● Apply what you read
1 – In the essay about Picnic Dinner, how long are the eggs boiled in the method Chris Morocco taught?
2 – According to the essay about Picnic Dinner, why does the younger son call the meal "German style"?

Every Wednesday, Bon Appétit food editor at large Carla Lalli Music takes over our newsletter with a sleeper-hit recipe from the Test Kitchen vault, a cooking technique she’s really into, or an ingredient she can’t stop thinking about. It gets better: If you sign up for our newsletter, you’ll get this letter before everyone else.
I love my family, and I love dinner, but I don’t always love making dinner for my family. You can call it fatigue, malaise, burnout, or a bad case of the never-ending Mondays, but when the thought of cooking another meal makes me bonk my forehead against the kitchen counter, I make “Picnic Dinner.” This is when I pepper the table with a haphazard smörgåsbord of cured meats, cheeses, toast, condiments, a salad of some sort, and a bowl of hard-boiled eggs. And even though it’s my white flag of surrender, this party platter inspires nothing but delight from my brood.
“Yay, French dinner,” my husband will yell. He equates picnics with a European fantasy of parking a scooter by the side of a country road and noshing on a crunchy baguette.
“German style,” my younger son will exclaim. This is because we used to have a German neighbor who regularly ate dry sausages, cheese, and pickles for his evening meal.
Then my older son will bottom-line the situation: “We’re having leftovers?”
He’s not wrong. Along with preserving one’s dwindling sanity, not cooking is an opportunity to resurrect vegetables from previous meals and explore their potential as toast toppers. I also use it as an excuse to slice up leftover roast chicken, partial pork chops, or other cooked proteins and re-sell them as deli meats. It’s a real anything-goes situation and a shameless fridge-dive, and you just don’t know what you might get! I have not always had a salami hanging around, and on those occasions I’ve made a plate of crispy bacon instead. When I don’t have leafy lettuces, I have shredded up cabbage (we have never not had cabbage this whole time), which I’ll dress with cider vinegar, grated ginger, salt, and a few glugs of olive oil. A plate of cucumbers could appear, or a bowl of apple wedges. Is it a Kindergarten snack? Maybe! Sometimes I have a hefty wedge of crumbly cheddar or a round of Brie-like cheese, and sometimes I have a bunch of random nubs of cheese that I’ll slice up and present all together because they need to get used up one way or another. Pickles, olives, hot sauce, mayo, room-temperature butter, and kimchi are set down on the table without explanation. Use them! Or don’t! I really don’t care.
The one non-negotiable thing on these nights is a hard-boiled egg. I like to cut them in half and then use my fork to smash them onto my mayo’d bread, then top it with salt and pepper and whatever is passing as “salad” that night. I cook them the way Chris Morocco taught me: Any quantity of eggs are lowered into a pot of boiling water, then boiled gently for 10 minutes (I think this is even better than the Julia Child way: cover eggs in cold water, bring to a boil, then cover and let sit off heat for 17 minutes). After they’re done, I shock the eggs in ice water so they don’t overcook, and every time I do this I realize that it’s impossible for me to put up dinner without cooking something. I guess I just like to cook? Except when I don’t. Not every meal will be as simple as a bunch of leftovers and a hard-boiled egg, but on these nights, it’s all I can do, and it’s plenty.

● Data for analysis
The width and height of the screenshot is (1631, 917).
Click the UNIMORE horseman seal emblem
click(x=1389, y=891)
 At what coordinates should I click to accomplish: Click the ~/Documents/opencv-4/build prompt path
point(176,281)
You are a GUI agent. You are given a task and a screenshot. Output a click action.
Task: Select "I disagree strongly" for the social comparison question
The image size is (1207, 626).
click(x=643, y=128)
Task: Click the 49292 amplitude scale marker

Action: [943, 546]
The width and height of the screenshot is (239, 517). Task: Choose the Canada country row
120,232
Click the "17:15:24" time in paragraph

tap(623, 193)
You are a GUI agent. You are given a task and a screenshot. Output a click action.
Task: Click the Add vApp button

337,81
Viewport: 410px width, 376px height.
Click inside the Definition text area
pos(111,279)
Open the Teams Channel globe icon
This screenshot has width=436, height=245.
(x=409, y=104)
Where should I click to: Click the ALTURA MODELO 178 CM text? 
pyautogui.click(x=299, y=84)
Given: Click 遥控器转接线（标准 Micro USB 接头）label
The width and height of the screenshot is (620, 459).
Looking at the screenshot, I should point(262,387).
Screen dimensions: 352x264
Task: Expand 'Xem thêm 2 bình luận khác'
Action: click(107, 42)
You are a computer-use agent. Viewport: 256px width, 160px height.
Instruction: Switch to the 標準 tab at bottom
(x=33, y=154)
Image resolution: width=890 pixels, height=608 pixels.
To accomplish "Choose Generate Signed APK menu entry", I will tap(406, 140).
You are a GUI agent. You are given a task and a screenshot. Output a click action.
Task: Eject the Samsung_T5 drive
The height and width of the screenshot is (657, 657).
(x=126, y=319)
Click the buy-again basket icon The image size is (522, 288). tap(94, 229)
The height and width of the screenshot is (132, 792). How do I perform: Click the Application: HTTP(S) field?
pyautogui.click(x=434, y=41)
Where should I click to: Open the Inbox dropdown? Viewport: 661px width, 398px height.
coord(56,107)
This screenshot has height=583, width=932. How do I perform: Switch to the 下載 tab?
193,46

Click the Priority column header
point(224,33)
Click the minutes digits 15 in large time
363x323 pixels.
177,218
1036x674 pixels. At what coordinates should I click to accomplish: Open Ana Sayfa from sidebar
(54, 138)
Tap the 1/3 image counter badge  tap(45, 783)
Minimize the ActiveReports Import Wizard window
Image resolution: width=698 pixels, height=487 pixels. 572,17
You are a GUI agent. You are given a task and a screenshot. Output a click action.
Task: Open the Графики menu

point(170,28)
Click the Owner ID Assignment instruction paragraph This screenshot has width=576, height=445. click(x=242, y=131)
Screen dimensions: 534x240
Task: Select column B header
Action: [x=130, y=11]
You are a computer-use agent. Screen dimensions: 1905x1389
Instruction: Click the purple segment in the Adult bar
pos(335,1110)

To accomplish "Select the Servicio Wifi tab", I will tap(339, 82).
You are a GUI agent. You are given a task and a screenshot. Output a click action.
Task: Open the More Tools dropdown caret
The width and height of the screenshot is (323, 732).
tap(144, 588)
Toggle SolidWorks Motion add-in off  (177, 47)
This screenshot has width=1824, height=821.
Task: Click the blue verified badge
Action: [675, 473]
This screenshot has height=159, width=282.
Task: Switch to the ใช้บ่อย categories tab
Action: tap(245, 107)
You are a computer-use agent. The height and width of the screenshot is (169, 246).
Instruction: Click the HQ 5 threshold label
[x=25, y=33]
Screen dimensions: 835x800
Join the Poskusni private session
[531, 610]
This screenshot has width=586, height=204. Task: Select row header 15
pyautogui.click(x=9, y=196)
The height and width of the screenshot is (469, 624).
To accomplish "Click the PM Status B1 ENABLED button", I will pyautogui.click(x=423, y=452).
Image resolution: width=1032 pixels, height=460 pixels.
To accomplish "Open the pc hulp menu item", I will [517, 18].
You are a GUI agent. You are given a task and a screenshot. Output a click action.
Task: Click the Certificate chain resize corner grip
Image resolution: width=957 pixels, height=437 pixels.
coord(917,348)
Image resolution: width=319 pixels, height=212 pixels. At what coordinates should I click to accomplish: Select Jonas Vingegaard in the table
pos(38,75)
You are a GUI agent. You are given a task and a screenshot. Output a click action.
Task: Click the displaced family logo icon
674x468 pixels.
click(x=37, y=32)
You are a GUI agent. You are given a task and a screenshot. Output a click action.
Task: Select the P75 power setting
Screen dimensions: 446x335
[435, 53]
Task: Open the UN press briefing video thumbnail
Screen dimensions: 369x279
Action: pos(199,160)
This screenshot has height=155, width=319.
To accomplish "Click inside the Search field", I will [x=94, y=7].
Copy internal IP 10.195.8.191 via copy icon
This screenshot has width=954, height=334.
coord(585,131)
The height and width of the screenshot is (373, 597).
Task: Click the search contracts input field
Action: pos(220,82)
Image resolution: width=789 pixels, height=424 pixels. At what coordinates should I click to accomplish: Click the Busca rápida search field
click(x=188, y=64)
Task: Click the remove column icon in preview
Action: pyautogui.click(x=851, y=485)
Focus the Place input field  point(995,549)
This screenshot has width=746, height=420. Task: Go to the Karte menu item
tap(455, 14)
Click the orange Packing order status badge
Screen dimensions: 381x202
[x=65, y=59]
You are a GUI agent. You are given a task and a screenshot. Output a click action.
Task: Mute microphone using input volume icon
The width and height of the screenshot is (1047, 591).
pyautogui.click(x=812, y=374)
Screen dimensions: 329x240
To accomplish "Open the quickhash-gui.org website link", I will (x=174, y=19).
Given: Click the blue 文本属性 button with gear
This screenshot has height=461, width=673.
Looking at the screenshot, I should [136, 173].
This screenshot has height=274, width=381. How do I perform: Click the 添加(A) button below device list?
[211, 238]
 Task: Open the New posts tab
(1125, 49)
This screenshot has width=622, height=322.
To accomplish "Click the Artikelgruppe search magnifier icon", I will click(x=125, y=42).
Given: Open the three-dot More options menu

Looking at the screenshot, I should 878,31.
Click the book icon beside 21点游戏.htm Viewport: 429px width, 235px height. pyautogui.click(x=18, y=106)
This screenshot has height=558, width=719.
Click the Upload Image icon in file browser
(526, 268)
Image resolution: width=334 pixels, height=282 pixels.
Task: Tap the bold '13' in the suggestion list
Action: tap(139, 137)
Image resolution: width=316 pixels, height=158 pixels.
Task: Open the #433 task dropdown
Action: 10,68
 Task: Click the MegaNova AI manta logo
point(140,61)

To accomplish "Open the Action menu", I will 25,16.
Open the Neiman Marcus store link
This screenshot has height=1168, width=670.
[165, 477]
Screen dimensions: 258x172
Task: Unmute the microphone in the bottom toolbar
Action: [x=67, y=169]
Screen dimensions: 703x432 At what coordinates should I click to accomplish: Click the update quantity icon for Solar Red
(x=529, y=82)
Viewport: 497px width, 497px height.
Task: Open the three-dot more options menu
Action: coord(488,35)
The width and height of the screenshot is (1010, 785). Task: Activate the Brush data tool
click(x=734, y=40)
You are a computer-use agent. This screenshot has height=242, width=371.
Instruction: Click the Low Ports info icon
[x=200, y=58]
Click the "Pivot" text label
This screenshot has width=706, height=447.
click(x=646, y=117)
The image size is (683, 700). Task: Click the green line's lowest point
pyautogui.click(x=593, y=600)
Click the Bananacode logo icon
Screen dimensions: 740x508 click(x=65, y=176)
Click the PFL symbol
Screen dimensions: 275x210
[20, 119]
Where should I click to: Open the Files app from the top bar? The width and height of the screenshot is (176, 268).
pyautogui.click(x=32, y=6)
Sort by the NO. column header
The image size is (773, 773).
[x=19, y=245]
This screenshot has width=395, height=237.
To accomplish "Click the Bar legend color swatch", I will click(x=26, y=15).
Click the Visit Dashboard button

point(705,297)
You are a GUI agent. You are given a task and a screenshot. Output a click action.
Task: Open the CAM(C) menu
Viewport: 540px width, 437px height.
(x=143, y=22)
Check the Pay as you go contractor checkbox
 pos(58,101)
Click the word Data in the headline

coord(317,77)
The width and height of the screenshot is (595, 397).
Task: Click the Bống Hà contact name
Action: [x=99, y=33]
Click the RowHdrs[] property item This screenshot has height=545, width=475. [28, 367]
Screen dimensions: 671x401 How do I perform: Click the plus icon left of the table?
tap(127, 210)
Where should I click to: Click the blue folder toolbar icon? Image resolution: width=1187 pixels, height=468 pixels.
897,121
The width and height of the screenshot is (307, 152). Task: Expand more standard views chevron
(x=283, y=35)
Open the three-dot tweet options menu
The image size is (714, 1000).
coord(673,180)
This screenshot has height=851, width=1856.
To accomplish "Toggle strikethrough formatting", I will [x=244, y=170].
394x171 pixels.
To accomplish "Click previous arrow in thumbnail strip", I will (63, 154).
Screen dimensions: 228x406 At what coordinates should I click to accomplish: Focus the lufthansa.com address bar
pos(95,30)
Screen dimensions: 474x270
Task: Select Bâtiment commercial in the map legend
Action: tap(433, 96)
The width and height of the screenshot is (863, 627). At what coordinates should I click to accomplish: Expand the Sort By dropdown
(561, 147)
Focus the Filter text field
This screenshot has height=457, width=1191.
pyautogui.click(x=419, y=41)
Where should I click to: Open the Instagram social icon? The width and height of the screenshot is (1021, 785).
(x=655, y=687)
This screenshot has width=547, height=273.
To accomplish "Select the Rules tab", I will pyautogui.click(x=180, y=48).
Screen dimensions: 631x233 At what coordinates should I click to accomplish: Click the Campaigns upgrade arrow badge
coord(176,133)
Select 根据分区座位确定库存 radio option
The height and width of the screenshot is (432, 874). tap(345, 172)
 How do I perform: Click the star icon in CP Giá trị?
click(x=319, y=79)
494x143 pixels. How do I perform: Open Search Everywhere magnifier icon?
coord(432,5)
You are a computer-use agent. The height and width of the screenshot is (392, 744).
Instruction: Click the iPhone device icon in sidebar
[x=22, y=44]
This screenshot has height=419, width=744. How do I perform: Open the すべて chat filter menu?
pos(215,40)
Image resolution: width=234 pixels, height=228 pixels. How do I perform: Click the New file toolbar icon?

● Answers to each task
1 – They are boiled gently for 10 minutes after being lowered into boiling water.

2 – The family used to have a German neighbor who regularly ate dry sausages, cheese, and pickles for his evening meal.